▸ Provided information
----
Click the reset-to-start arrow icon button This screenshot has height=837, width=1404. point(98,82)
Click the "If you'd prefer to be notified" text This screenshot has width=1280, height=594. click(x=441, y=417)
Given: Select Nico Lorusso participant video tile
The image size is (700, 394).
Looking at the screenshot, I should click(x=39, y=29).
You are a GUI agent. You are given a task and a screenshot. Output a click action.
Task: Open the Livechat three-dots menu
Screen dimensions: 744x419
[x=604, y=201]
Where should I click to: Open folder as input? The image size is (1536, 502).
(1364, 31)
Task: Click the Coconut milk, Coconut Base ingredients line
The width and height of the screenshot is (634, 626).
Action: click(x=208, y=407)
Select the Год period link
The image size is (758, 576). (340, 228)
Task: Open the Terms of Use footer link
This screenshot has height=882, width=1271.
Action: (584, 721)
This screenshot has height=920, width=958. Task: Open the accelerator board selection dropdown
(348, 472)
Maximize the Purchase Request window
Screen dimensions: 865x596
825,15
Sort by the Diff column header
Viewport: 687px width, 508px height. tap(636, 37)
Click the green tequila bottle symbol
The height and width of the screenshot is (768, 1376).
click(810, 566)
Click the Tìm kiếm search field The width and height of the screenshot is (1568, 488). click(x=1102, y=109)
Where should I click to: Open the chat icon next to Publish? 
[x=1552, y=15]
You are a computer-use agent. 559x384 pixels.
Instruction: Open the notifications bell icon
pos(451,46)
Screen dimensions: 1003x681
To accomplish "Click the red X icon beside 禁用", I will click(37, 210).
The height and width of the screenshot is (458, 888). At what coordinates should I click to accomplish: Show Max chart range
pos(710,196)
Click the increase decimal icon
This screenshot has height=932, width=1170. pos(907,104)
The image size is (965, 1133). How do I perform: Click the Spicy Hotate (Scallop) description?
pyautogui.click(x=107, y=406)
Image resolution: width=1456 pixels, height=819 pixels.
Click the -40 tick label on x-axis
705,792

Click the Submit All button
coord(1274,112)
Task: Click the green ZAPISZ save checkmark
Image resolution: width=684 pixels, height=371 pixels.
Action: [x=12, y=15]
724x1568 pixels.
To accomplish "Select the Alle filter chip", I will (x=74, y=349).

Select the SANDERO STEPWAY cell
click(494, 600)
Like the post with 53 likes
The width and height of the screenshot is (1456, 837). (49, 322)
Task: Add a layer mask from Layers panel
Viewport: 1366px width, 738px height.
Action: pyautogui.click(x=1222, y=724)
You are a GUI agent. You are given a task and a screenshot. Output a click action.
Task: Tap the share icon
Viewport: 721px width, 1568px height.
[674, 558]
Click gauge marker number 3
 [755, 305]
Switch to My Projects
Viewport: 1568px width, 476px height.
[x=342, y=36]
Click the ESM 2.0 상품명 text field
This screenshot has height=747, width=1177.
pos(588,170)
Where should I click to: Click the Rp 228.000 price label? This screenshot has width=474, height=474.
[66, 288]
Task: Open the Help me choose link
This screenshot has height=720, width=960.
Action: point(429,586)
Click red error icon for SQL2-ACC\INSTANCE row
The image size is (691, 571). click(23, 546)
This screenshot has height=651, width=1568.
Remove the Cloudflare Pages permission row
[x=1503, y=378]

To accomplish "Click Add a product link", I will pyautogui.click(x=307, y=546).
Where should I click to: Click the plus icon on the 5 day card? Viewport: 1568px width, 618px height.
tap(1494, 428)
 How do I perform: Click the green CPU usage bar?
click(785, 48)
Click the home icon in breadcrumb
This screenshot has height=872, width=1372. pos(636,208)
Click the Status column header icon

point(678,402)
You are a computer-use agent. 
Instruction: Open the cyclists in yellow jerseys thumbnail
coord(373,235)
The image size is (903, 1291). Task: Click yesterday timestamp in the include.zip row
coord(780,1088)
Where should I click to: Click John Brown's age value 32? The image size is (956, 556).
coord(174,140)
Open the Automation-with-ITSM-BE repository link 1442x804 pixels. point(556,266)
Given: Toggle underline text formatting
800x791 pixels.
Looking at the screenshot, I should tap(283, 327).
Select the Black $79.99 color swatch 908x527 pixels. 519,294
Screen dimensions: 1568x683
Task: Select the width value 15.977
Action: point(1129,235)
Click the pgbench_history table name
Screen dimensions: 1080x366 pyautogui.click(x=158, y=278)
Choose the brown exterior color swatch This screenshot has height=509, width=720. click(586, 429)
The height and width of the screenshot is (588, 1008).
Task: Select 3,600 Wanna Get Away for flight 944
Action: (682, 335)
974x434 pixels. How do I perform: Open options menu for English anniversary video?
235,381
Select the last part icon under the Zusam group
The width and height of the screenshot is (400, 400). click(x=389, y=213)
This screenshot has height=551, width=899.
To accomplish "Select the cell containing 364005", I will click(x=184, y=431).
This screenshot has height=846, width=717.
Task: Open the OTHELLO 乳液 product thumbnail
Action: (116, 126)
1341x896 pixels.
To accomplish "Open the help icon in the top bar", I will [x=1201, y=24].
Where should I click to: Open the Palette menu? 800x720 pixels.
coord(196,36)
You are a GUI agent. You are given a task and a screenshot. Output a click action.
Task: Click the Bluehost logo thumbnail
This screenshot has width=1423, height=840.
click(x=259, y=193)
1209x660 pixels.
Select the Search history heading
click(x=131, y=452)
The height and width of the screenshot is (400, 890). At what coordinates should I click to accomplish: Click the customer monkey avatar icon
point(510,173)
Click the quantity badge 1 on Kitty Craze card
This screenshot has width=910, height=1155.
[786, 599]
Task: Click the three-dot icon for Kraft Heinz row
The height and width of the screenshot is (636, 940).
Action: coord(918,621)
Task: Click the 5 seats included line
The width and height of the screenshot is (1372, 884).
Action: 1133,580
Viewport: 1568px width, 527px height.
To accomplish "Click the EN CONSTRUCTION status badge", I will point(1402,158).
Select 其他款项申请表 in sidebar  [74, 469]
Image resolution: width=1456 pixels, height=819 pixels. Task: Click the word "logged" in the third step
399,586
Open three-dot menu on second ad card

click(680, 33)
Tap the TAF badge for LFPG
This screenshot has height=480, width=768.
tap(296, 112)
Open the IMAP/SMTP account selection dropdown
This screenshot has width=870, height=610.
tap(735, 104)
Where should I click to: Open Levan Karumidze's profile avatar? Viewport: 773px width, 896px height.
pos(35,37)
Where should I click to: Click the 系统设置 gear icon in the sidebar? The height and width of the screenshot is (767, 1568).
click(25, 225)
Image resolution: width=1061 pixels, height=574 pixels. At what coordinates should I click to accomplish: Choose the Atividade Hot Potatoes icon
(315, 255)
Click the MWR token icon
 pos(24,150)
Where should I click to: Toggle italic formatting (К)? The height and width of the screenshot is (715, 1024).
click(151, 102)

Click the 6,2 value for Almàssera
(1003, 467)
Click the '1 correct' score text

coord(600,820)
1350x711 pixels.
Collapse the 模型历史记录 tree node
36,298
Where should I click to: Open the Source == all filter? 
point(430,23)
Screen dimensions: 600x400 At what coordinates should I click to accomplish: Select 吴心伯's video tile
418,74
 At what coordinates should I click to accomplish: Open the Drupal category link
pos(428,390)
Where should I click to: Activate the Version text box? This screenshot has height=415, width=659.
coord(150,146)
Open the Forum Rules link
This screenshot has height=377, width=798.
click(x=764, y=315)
----
▸ Required action
Would you set down, word for word, the lines from the opening of the entries above through the line with "Given: Select Nico", both included, and no others?

▸ Task output
Click the reset-to-start arrow icon button This screenshot has height=837, width=1404. point(98,82)
Click the "If you'd prefer to be notified" text This screenshot has width=1280, height=594. click(x=441, y=417)
Given: Select Nico Lorusso participant video tile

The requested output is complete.